A literature review indicated that there is no clearly defined method for tracking results that is effective and efficient at each of these steps, but a task flow can be created from some "good processes" that have been defined (Figure 3) [129,130]. Studies have shown that most physician practices do not have an established protocol for managing test results, and the processes used to track test results vary widely, even within a single multiphysician practice [127,129,130]. In fact, the most common finding in a survey of office practices (across a broad range of specialties) was the lack of an effective tracking system for test results [8]. In one study, 92% of physicians said that each physician in their group practice used a different method for reporting lab results, with 61% using different processes for different types of tests [129].

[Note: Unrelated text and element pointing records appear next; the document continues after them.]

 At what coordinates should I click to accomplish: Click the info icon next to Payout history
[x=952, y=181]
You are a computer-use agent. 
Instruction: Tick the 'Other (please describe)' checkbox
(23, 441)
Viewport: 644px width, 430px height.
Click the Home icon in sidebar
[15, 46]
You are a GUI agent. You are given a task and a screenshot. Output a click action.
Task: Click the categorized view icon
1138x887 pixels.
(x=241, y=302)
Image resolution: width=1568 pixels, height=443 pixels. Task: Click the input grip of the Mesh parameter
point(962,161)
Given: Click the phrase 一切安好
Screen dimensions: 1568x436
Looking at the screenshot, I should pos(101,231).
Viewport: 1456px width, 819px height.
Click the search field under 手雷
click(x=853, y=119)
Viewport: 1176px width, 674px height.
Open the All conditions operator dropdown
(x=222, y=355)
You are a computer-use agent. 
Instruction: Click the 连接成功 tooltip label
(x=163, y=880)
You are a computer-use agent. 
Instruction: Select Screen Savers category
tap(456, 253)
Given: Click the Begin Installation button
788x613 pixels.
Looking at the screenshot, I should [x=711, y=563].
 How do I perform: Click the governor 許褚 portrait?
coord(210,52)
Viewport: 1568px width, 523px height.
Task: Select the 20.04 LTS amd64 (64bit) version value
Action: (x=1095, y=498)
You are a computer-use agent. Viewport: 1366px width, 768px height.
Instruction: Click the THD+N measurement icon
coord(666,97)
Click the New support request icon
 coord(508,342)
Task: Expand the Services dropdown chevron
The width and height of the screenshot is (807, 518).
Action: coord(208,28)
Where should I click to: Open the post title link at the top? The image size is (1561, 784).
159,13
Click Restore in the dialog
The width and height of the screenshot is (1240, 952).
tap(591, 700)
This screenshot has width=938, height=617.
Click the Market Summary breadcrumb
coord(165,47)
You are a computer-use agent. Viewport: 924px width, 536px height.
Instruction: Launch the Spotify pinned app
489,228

The lack of a clearly defined system for tracking or managing test results has led to high rates of failure to inform patients of test results and delays in notifying patients. The most common problems are a lack of a consistent system to verify that the physician has reviewed the results and communicated them to the patient and the practice of notifying patients only when the results are abnormal [8]. According to one study, 7% to 26% of patients with test results were not informed of the results (or did not have documentation of notification) [130]. In another study, patient notification was documented in 58% to 85% of charts, but rates were lower for documentation of the physician's response to the result (47% to 84%) and for follow-up after abnormal results (28% to 55%) [8,123,127]. As noted, prompting through electronic health record systems may help alleviate this issue [123].

Physicians recognize the inadequacy of test results tracking. When surveyed, most physicians have expressed dissatisfaction with their practice's process for tracking test results. These surveys have indicated that only 15% to 41% of physicians said they were satisfied with how test results were managed in their offices [123,131,132]. Physicians were most likely to be satisfied when they actively tracked test orders to completion and/or used tools to help set priorities for workflow and generate letters to patients [132].

The optimum process for managing test results will vary according to a practice's specific needs and resources, especially technology. A focus on patient safety and a willingness to embrace technology throughout a practice are important factors in establishing and maintaining an effective test tracking system [127,158]. In the past, several practices have established systems in which staff log ordered tests in a notebook or date-defined card boxes, check them off when test results come in and again when the physician signs off on the results, and note when the patient has been notified [19,125]. Although this system is effective, automated systems that perform the same tasks are more reliable and are less labor-intensive, a factor especially important in large practices [125]. Electronic clinical reminders are more efficient, and systems can be programmed to provide alerts when a test result is due or a patient should return for follow-up care [131]. Creating templates of patient notification letters for the most common tests is also helpful [125]. Also available are telephone and web-based programs that allow patients to obtain their test results; privacy is ensured with the need for a password, and some programs enable the physician to include specific comments to the patient [125].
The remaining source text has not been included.